-- Passage --
Scrutinising the Unethical Fashion Supply Chain During a Crisis


As Covid-19 continues to spread, every area of our lives has been affected from our social lives to our work lives, as governments across the world clamp down on lockdown and introduce social distancing measures. An unprecedented time for consumers and businesses alike, with shops being forced to shut their doors many of us turn to online shopping for new ways to spend our money on non-essential items. It’s not surprising that ecommerce giant Amazon is thriving in lockdown, with sales hitting a staggering £8,800 a second.


In the UK, many products and services rely on fast, efficient global supply chains. The pandemic has disrupted supply chains around the world, demonstrating the fragility of the modern supply chain for some industries. For example, research by Durham University found that almost a third of businesses in the North and Midlands are at high risk of collapse due to the outbreak of Covid-19 due to the effect on supply chains.


Here, we’ll take a look at the effect brands are having on supply chains, sustainability, and what we can do as consumers.


Fast fashion, fast finish with suppliers


Covid-19 has been a wake-up call for the fashion industry in particular. It is a fragile industry in times of crisis due to its reliance on complex global supply chains. H&M’s share price dropped by a half over the last month while Inditex lost one third — in response, brands are seeking to shift risk onto suppliers. In one week, fashion brands cancelled about $1.5 billion worth of clothes from Bangladesh alone, shunning at least one million workers into unemployment.

-- Source material --
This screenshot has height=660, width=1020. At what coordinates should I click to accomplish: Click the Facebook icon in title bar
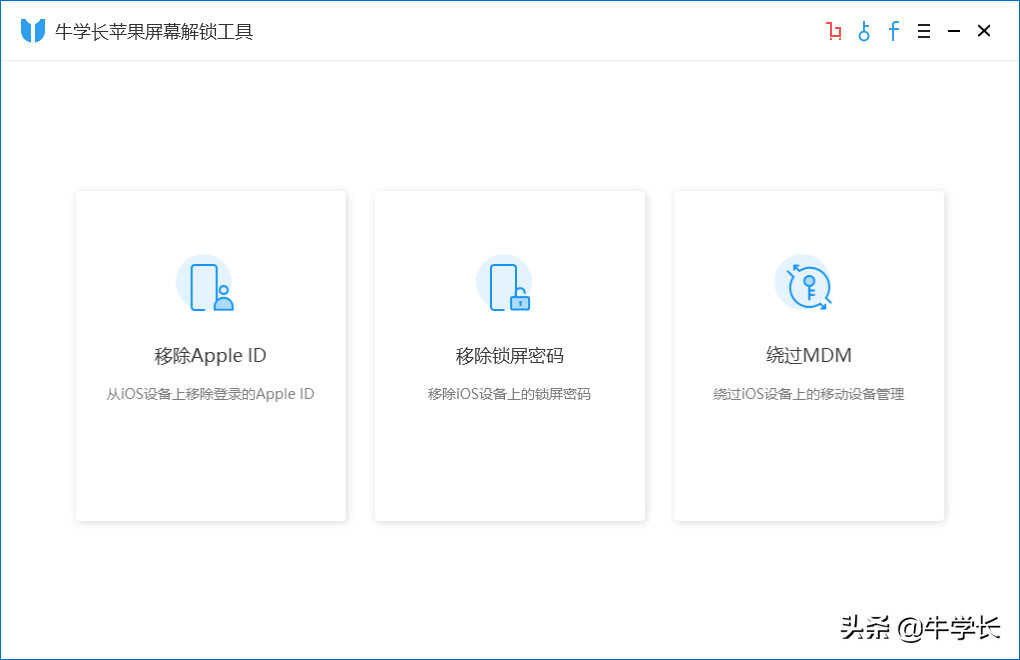tap(893, 31)
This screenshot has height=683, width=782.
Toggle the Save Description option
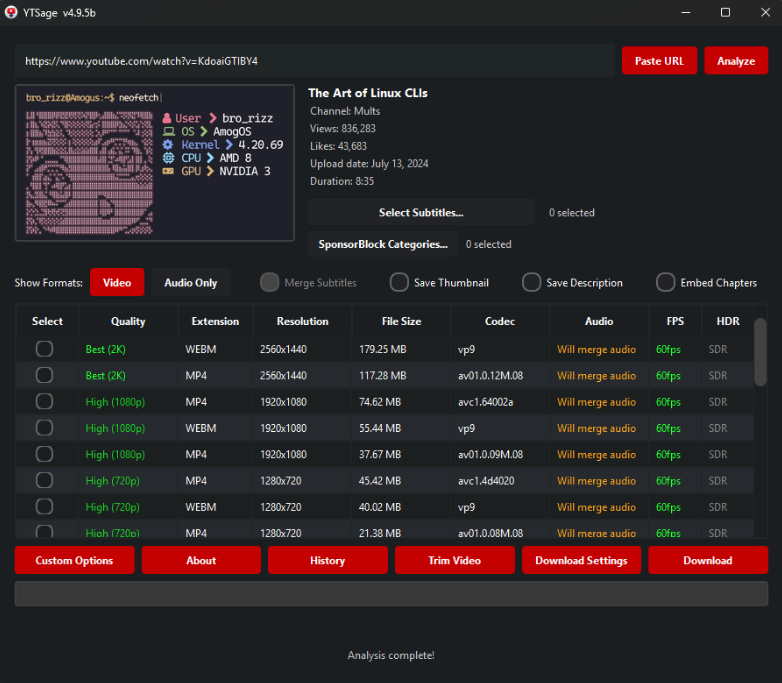click(x=531, y=282)
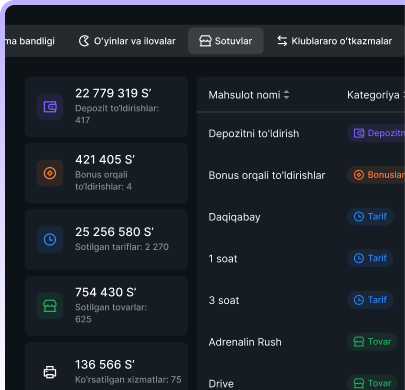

-- Prompt 1 --
List every company named in the supply chain article.
-- Prompt 2 --
Answer these from the supply chain article:
(a) What figure per second do Amazon's sales reach during lockdown?
(b) Which university's research on businesses in the North and Midlands is cited?
(c) What value of clothes did fashion brands cancel from Bangladesh in one week?
-- Prompt 3 --
Resume the supply chain article from the point where it stops.
The listing has nothing to do with the supply chain article.

-- Reply 1 --
Amazon, H&M, Inditex

-- Reply 2 --
(a) £8,800 a second
(b) Durham University
(c) About $1.5 billion

-- Reply 3 --
Consequently, many garment workers are facing unique circumstances. Already under scrutiny for the treatment of garment workers and placing revenue above safety by not creating a safe work environment, big fashion brands like H&M, Zara, and Target are pulling out of contractual orders under the force majeure clause. The effect this has on workers is serious in garment-producing countries like Bangladesh, Cambodia, and Vietnam, who typically have limited to non-existent social security systems. Many are earning minimum wage and face being unable to afford food, pay rent, and bills due to loss of income — facing crippling poverty when work dries up.


Scott Nova, executive director at the Workers Right Consortium, part of the Clean Clothes Campaign, said: “While it is understandable that companies are focusing on the needs of their local staff, clothing retailers must accept that if they choose a business model that relies on the labour of millions of garment workers overseas, then these people are their workers as well.”


“Many of these workers live in countries where labour laws and protections are not upheld. The track record of how governments in garment-producing countries and the retailers who profit from cheap labour treat workers in this industry does not bode well for the weeks to come.”


In Cambodian law, employers must have permission from the government before suspending workers and pay them 40 per cent of their monthly wage for up to six months. However, factories have already sacked workers without pay, causing workers to fall into huge amounts of debt. Furthermore, research reported that 95 per cent of suppliers said that brands and retailers are refusing to contribute to the cost of partial wages for workers suspended or dismissed.


Quickly forgetting about sustainability


Sustainability efforts are taking a back seat during the crisis for fashion brands who’ve greenwashed their business and used sustainability as a marketing tool opposed to integrating it into the core of their business.


It’s feared that a key threat to sustainability is that in times of insecurity, many may revert back to known and less sustainable approaches.


Karl-Hendrik Magnus, Senior Partner at McKinsey and Company in Frankfurt and leader of the Apparel, Fashion and Luxury Group said: “Sustainability has dropped off the agenda for the past few weeks at the top executive level in the industry as even strong companies have had to fight for sheer existence.”


However, consumers are expecting sustainability and fair treatment of workers, which has especially been escalated due to the positive impact on reduced air pollution in built up areas — notably, India’s blue skies — showing that businesses can make a transformation and address climate change. There’s an anticipated shift towards brands that have acted well through this crisis and maintain a positive brand commitment afterwards.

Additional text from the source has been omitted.